Um dos questionamentos foi sobre o destino de peças usadas nos veículos da secretaria que iam para conserto. Ivan quis saber de Rosa tinha acesso às peças trocadas quando da manutenção dos mesmos. Um dos pontos foi a situação de um veículo, que precisou ser consertado e cujo serviço deveria ser realizado por uma oficina, com contrato de prestação, mas o defeito foi encaminhado a outra, a MG. Rosa justificou que tomou a decisão de fazer o encaminhamento devido à urgência do reparo. “Como lá o serviço geralmente demora, por conta de eles terem muito trabalho, tomei a decisão, eu mesma, de mandar fazer na MG”.
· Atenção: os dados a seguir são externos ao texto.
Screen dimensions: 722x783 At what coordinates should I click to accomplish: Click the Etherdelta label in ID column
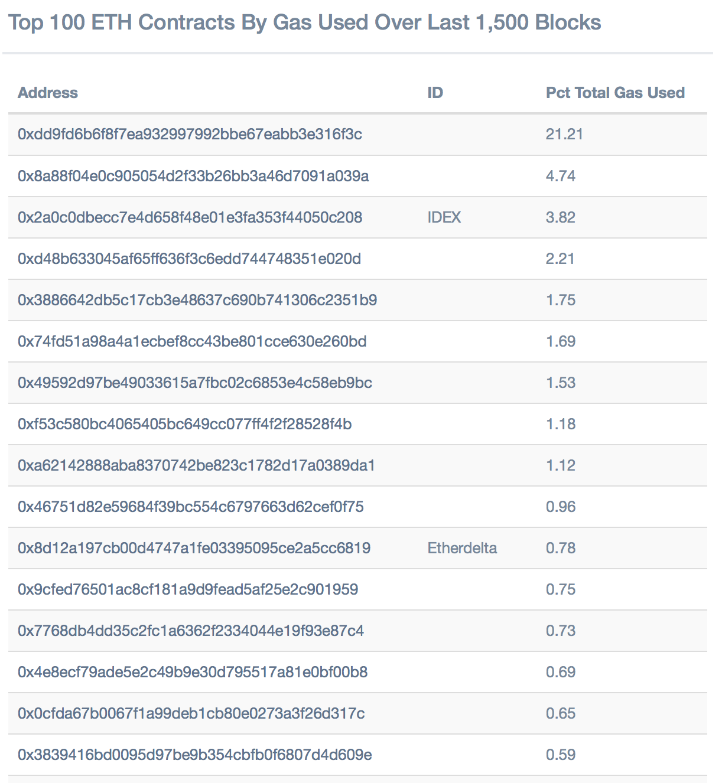(462, 548)
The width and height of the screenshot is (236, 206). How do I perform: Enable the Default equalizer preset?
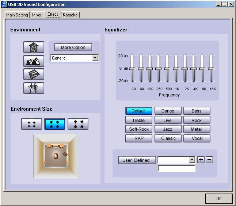[138, 111]
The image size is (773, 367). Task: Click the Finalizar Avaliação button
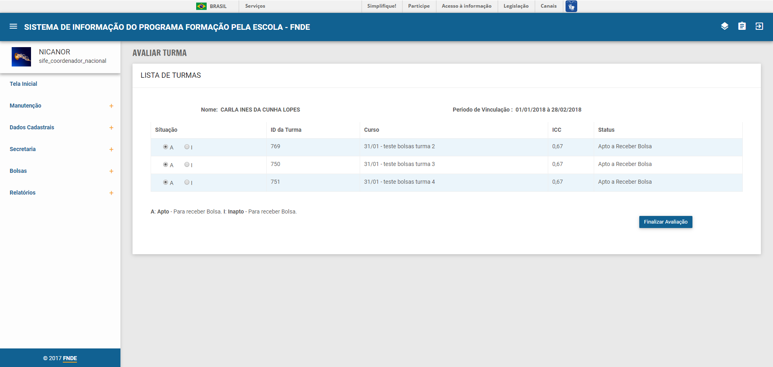click(665, 222)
Segundo ela, a manutenção dos veículos é algo frequente, devido à demanda de serviços que há no setor de transporte de pacientes. Em torno de 15 agendamentos de deslocamentos de veículos são feitos todo dia. “O que fiz foi pensando na população de emergência. Carro da saúde não pode ficar parado. Estou tranquila e não devo um tostão a ninguém”, disse ela.
Ainda de acordo com Rosa, os veículos que mais recebem reparos são utilizados, em sua maioria, no serviço de TFD (Transporte Fora Domicílio), deslocados a outras cidades. Em casos onde não havia pacientes para serem levados a outros municípios, aí, sim, os carros ficavam ao dispor de serviços dentro da cidade.
O segundo a ser ouvido foi Altair Brehm. Ele também atuou como coordenador de frota da secretaria da Saúde entre os anos de 2009 a 2012. Chegou à função convidado pelo então secretário municipal da pasta, Eduardo Loos. Não possui filiação partidária.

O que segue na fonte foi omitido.